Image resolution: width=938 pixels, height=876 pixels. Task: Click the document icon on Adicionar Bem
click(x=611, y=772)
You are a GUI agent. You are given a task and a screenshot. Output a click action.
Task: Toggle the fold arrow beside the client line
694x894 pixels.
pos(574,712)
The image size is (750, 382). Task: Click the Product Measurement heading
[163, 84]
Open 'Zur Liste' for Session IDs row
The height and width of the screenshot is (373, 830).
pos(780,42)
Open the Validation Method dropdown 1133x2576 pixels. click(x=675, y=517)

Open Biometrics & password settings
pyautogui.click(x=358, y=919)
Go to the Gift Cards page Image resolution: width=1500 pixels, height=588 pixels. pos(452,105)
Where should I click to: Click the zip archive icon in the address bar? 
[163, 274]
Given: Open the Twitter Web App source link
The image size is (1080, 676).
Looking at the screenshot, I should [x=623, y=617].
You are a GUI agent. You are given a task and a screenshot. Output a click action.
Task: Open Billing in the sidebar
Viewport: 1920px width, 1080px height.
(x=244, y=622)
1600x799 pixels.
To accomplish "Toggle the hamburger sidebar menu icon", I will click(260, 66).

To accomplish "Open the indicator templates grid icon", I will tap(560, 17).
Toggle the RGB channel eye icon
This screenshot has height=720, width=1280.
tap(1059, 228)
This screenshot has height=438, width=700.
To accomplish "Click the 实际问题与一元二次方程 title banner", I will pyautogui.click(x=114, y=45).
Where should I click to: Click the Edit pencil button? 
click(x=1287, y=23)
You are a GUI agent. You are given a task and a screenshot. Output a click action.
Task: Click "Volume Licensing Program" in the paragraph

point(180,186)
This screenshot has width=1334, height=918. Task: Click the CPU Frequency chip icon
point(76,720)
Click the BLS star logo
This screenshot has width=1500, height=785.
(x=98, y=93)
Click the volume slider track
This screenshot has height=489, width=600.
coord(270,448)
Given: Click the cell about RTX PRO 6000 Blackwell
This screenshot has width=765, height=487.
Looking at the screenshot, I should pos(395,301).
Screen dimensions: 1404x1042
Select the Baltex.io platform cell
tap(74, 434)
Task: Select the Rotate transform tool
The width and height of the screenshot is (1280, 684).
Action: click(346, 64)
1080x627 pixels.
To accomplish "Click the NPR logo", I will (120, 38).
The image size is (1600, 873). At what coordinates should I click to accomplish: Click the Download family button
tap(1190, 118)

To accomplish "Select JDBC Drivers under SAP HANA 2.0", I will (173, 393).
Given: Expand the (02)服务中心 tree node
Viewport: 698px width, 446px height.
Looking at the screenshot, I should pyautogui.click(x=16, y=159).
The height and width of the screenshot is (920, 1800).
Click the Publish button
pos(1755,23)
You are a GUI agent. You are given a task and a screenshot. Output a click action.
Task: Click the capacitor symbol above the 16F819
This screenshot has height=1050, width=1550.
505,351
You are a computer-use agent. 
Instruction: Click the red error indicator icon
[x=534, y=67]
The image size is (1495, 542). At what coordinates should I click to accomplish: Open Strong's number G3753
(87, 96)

* **Requirement**: Everything from the line with "Given: Expand the (02)服务中心 tree node" through the last line of the material above should be echoed exactly, and nothing else.

* **Answer box**:
Given: Expand the (02)服务中心 tree node
Viewport: 698px width, 446px height.
Looking at the screenshot, I should pyautogui.click(x=16, y=159).
The height and width of the screenshot is (920, 1800).
Click the Publish button
pos(1755,23)
You are a GUI agent. You are given a task and a screenshot. Output a click action.
Task: Click the capacitor symbol above the 16F819
This screenshot has height=1050, width=1550.
505,351
You are a computer-use agent. 
Instruction: Click the red error indicator icon
[x=534, y=67]
The image size is (1495, 542). At what coordinates should I click to accomplish: Open Strong's number G3753
(87, 96)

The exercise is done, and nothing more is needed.